Barbara frunció el entrecejo.
– Debió de ser después de las noticias.
– ¿Qué noticias? ¿Qué cadena?
– Joder, no lo sé.
– ¿Quién salía en la película?
– No vi los títulos de crédito. Nadie especial. Puede que uno de los Redgrave, uno de los jóvenes. Pero no estoy segura.
– ¿De qué iba?
– ¿Algo relacionado con minas? No lo sé exactamente. Me dormí.
– ¿Cómo se titulaba?
– No me acuerdo.
– ¿Vio una película y no recuerda el título, el argumento o a los actores?
– Exacto.
– Asombroso.
El tono encrespó a Havers, por su doble implicación de superioridad inherente y comprensión conciliatoria.
– ¿Por qué? ¿Debía recordarlo? ¿Adonde quiere ir a parar?
Lynley indicó con un cabeceo al camarero que se llevara su plato.
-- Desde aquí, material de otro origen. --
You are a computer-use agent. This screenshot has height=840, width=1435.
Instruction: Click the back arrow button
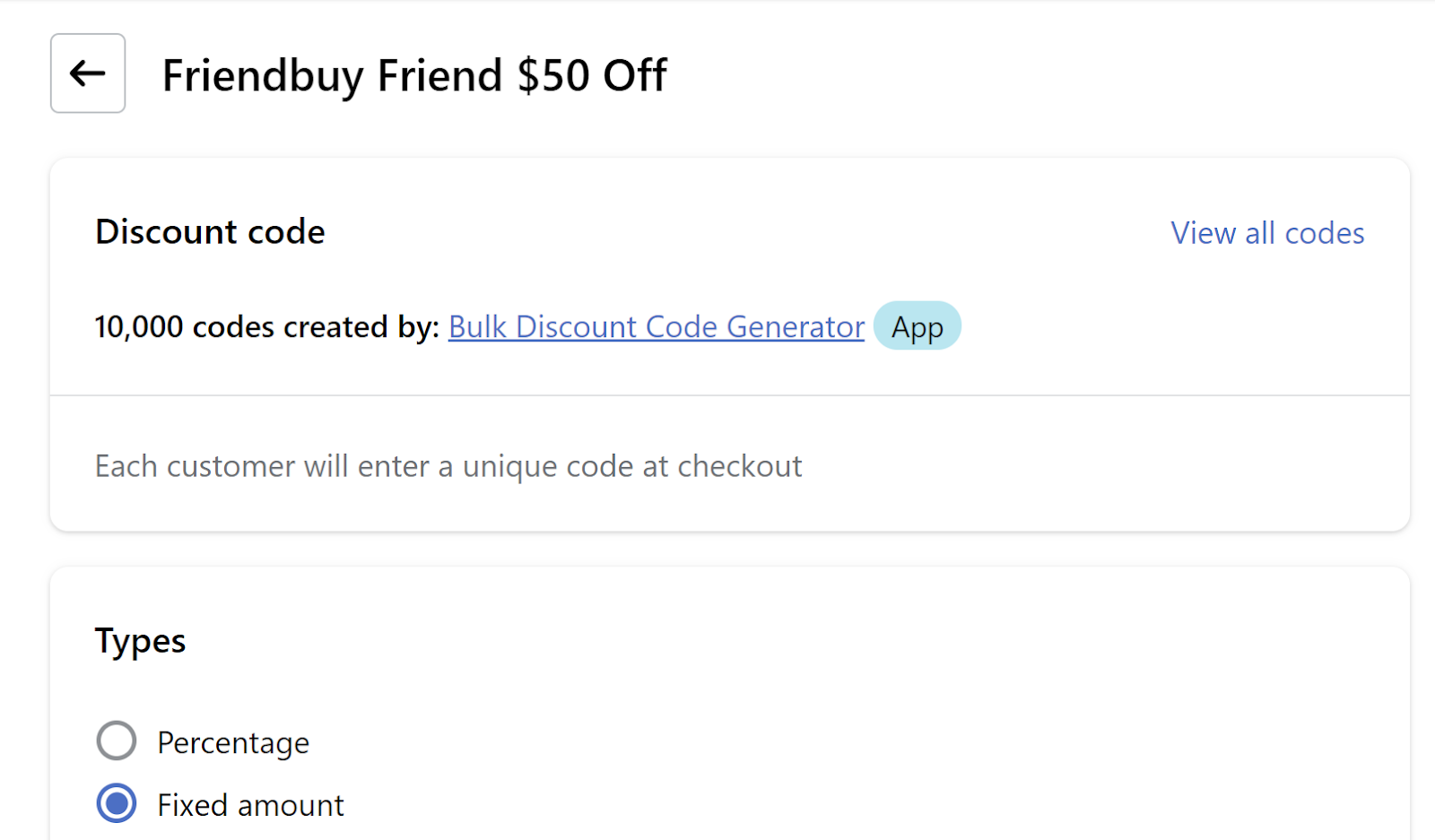88,74
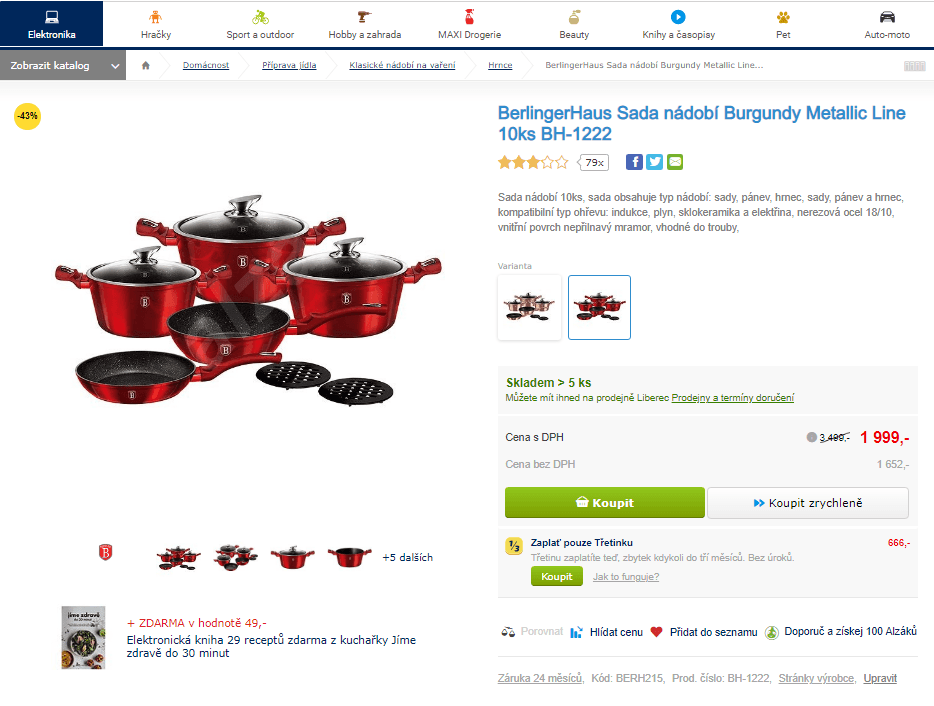This screenshot has width=934, height=706.
Task: Select the copper cookware variant thumbnail
Action: pos(530,307)

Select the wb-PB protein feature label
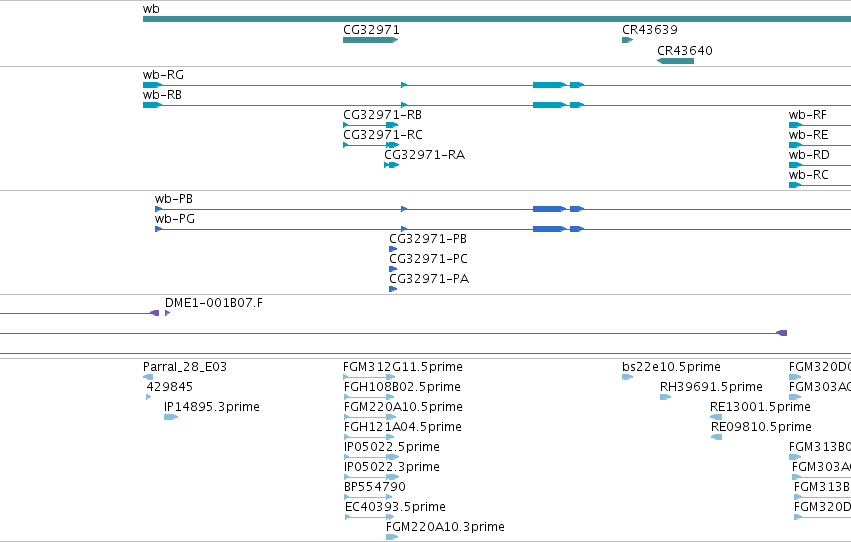[174, 199]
Barbara se embutió los últimos taglietelle en la boca y también apartó su plato. El camarero recogió los platos sucios y trajo cubiertos nuevos.
– Coartadas -dijo Lynley-. Quién las tiene. Quién no.
Cogió otro trozo de focaccia y empezó a reducirlo a migas como había hecho con el anterior. Cinco pájaros más se unieron a los seis primeros, que bailaban en el borde de la jardinera. Lynley les tiró migas, sin darse cuenta de que se estaba ganando la desaprobación de los demás comensales y el director del establecimiento, que le miraba furioso desde la puerta.
Llegaron nuevos platos. Lynley cogió el cuchillo y el tenedor, pero Barbara ni siquiera miró su comida. Continuó la discusión, mientras un humo aromático se elevaba del plato.
– Está usted completamente loco, y lo sabe, inspector. No hemos de pensar en las coartadas de los demás. Ya tenemos al chico.
– No estoy convencido.
– Lleguemos al fondo del asunto. Jimmy ha confesado. Partamos de ahí.
– Una confesión incompleta -le recordó Lynley.
– Pues completémosla. Cojamos a ese gamberro otra vez y llevémoslo a rastras hasta el Yard. Aplíquele el tercer grado hasta que cuente toda la historia de principio a fin.
Lynley pinchó un trozo de cinghiale. Mientras masticaba, dedicó su atención a los pájaros. Eran pacientes e insistentes al mismo tiempo. Saltaban desde los enebros al borde de la jardinera. Su sola presencia le impulsaba a complacerlos. Tiró más migas. Vio que volaban hacia ellas. Uno de los pájaros capturó un pedazo de pan del tamaño de una uña y huyó con él al otro lado de la calle.
– Solo conseguirá alentarles -dijo por fin Barbara-. Saben arreglárselas solos.
– ¿De veras? -preguntó Lynley con aire contemplativo.
Comió. Bebió. Barbara esperó. Sabía que estaba revisando los hechos y las caras. Era absurdo continuar la discusión. De todos modos, se sintió impulsada a añadir con la mayor calma posible, teniendo en cuenta la fuerza de sus sentimientos al respecto.
– Estuvo en Kent. Tenemos las fibras, las huellas de pisadas y el aceite de la moto. Ahora tenemos sus huellas dactilares, que van camino de Ardery. Solo nos queda la marca de aquel cigarrillo.